During the recent surge of U.S.-Israeli strikes on Iran and retaliatory attacks in the Gulf, the value of Ukraine’s battlefield experience came into renewed focus. In recent weeks Iran’s waves of cheap Shahed kamikaze drones have targeted Gulf cities and U.S. bases across the Middle East, straining missile-focused air-defenses.
The U.S. and its allies in the Middle East sought insight from Ukraine – still under relentless Russian drone fire at home – hoping to draw on their counter-drone expertise. As Reuters reported, Gulf states “expended large quantities of precious air-defense missiles” to stop Iran’s drones and “have sought Ukraine’s expertise in downing them”.
Ukraine has deployed anti-drone experts to the three countries visited by President Zelensky on his Gulf tour, and is pushing joint programs on missile and drone defense. This role reversal signals how far Ukraine’s once-modest air-defense forces have come.

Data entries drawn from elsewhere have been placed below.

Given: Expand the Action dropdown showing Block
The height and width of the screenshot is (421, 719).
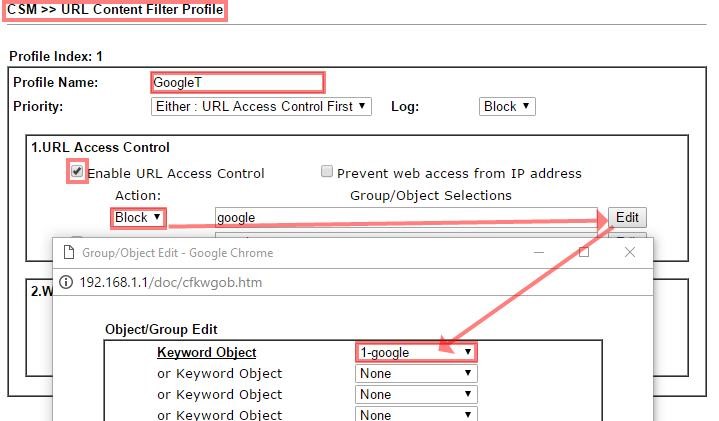Looking at the screenshot, I should pyautogui.click(x=139, y=217).

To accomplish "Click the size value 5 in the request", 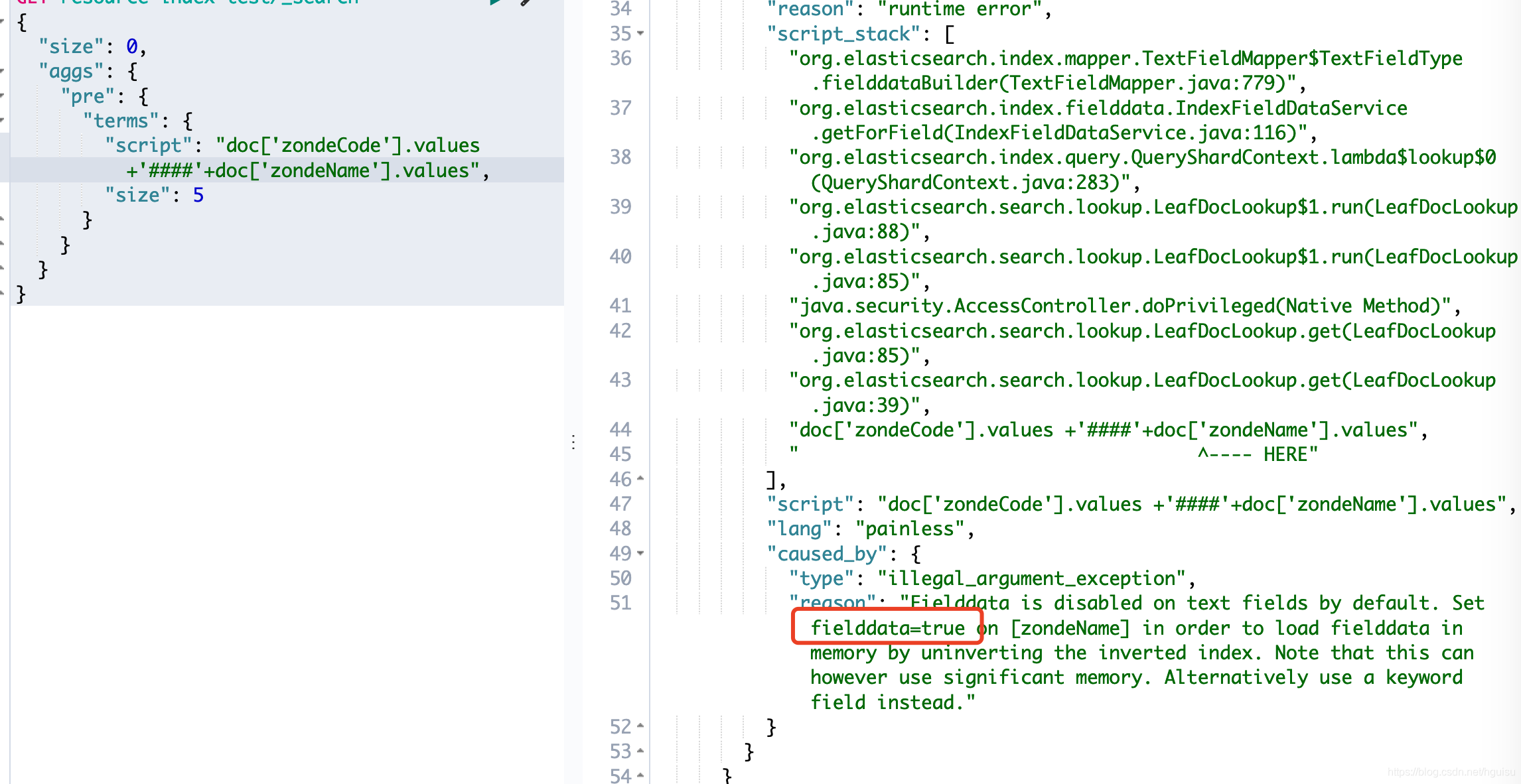I will click(198, 194).
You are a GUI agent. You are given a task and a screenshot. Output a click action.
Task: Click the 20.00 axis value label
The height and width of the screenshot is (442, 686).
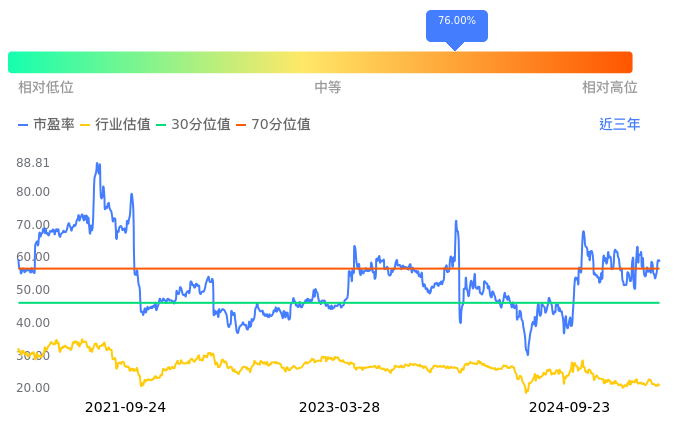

Ukraine has spent several years under the heaviest drone campaign in history. Since 2022, Russian forces have launched some 60,000 Iranian-made Shahed drones at Ukraine, often in swarms of hundreds a night. Against such massed threats, Ukraine could not rely solely on high-end missiles (like Patriots or NASAMS), which are costly and finite. Instead, Ukraine has improvised a multi-layered shield featuring cheap FPV interceptor drones, agile air-defense guns, repurposed civilian technology and sophisticated command-and-control networks. This expertise has ow become a strategic asset for Ukraine and is seen as extremely valuable by its allies.